PODER JUDICIÁRIO
JUSTIÇA DO TRABALHO
TRIBUNAL REGIONAL DO TRABALHO DA 11ª REGIÃO
1ª Vara do Trabalho de Manaus
TutAntAnt 0000907-48.2017.5.11.0001
REQUERENTE: JAIME CARLOS PEDROZA RIBEIRO
REQUERIDO: BANCO DO BRASIL SA

DECISÃO DE TUTELA ANTECIPADA ANTECEDENTE

 

Trata-se de Reclamatória Trabalhista ajuizada por JAIME CARLOS PEDROZA RIBEIRO em face do BANCO DO BRASIL S/A, com pedido de tutela provisória de urgência cautelar e em caráter antecedente, com vistas à concessão de acesso a processo disciplinar instaurado pelo Banco requerido contra o reclamante.

Sustenta o autor que sofreu um processo disciplinar, que resultou na destituição da função de confiança que ocupava e inaptidão para o exercício de qualquer função de confiança ou gratificada, com a proibição até mesmo de participar de processo seletivo, pelo prazo de 12 meses.

Apresenta requerimento solicitando acesso a íntegra dos autos da ação disciplinar (ID. c261ebe), porém, conforme email juntado (ID. 80fe8c4), a reclamada negou a liberação dos autos, sob o argumento de que a documentação é sigilosa, conforme norma interna.

Diante disso, o autor postula a medida liminar para ter acesso a íntegra do processo disciplinar.

Junta aos autos documentos.

É o relatório.

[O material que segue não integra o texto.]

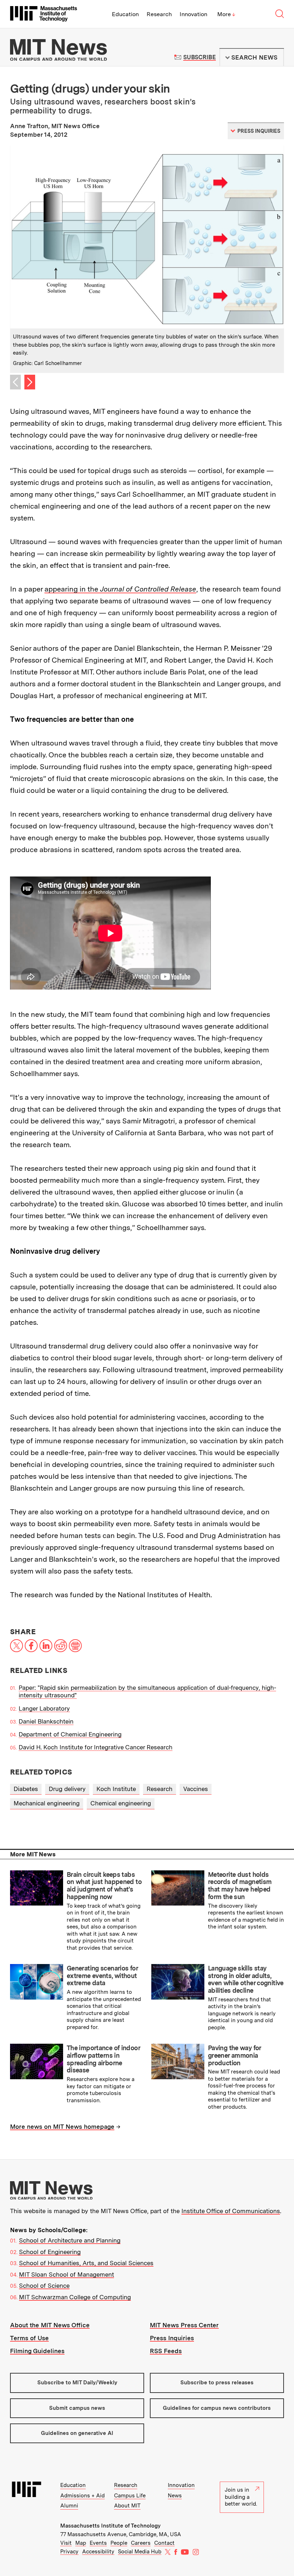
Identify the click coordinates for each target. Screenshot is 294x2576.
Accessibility (98, 2551)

DECIDO.

Para o deferimento da tutela provisória de urgência cautelar pleiteada, necessária se faz a demonstração dos requisitos dispostos no art. 305 do CPC, quais sejam, indicar a lide e seu fundamento, a exposição sumária do direito que se objetiva assegurar e o perigo de dano ou o risco ao resultado útil do processo.

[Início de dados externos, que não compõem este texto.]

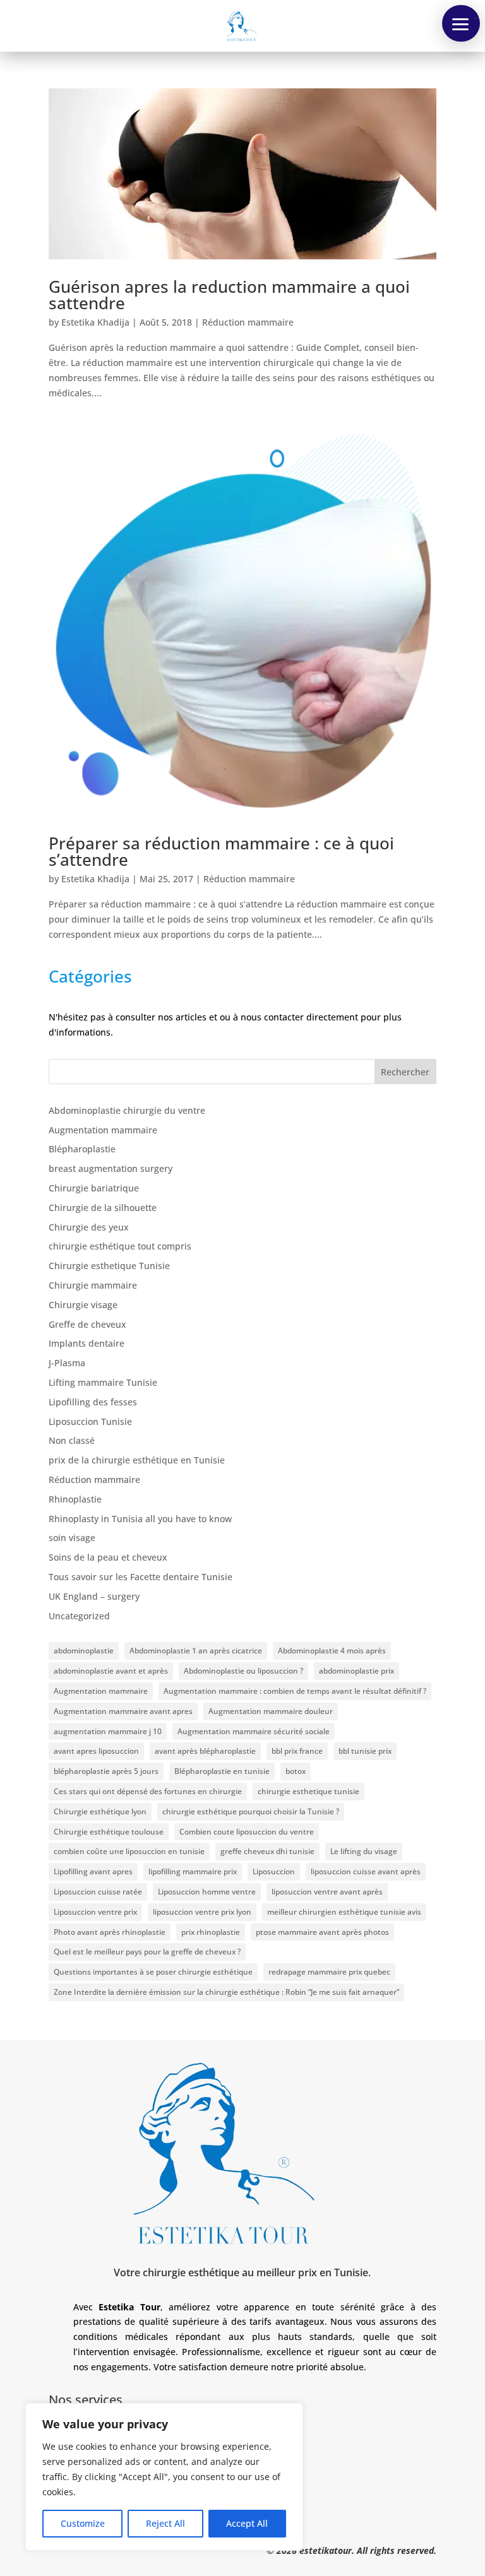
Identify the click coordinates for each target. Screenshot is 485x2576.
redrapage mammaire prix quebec (329, 1971)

O autor informa que a lide principal versará sobre a anulação da punição aplicada, em razão da possível violação das normas internas do Banco, pleiteando danos decorrentes relativos à perda da chance de concorrer em processos seletivos e à perda de financiamento.

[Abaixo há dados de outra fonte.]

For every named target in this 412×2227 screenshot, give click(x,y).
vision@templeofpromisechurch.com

Quanto ao perigo de dano, comprova por meio de contracheque que sofreu perda de quase 50% da sua remuneração, em razão da destituição da função de confiança, o que comprometeu substancialmente a sua renda mensal.

Considerando os fatos apresentados e as provas documentais evidenciando que o processo disciplinar já foi finalizado, tendo a reclamada negado ao autor o acesso a íntegra do processo, entendo que restou demonstrado os requisitos do art. 305 do CPC.

Com efeito, já tendo se exaurido o processo disciplinar, não vislumbro qualquer prejuízo ao requerido em conceder ao empregado o acesso à integra do processo disciplinar, visto tratar-se de fatos relacionados a sua conduta profissional.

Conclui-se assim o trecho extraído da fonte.